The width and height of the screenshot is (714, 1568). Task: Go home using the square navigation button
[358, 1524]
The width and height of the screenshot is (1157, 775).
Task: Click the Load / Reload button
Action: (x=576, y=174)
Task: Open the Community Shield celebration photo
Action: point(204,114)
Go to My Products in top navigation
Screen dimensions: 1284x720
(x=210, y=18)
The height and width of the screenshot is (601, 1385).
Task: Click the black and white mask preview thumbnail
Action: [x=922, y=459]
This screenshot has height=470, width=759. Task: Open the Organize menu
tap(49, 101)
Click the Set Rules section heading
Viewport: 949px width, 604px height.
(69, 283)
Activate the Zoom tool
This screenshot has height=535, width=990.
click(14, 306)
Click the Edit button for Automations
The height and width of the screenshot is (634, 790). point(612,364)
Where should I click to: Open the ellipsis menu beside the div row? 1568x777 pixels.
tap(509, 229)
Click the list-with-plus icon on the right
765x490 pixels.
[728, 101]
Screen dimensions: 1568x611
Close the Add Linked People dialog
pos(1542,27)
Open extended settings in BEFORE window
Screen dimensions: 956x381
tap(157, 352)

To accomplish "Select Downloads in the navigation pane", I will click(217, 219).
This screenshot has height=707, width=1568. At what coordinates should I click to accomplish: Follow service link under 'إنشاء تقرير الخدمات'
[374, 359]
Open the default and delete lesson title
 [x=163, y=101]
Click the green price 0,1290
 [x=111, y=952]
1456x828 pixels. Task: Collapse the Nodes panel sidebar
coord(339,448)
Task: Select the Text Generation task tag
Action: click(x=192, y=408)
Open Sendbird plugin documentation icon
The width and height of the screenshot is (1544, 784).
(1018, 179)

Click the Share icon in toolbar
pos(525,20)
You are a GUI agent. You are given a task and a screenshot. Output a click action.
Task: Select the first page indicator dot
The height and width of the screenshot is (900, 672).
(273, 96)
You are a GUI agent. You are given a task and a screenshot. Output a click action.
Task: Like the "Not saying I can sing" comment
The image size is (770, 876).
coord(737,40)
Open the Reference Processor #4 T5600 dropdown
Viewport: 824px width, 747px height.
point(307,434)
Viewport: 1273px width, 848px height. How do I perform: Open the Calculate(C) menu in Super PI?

=====

How many lines of the records above contain the word "This"? Reply with the number alone.

3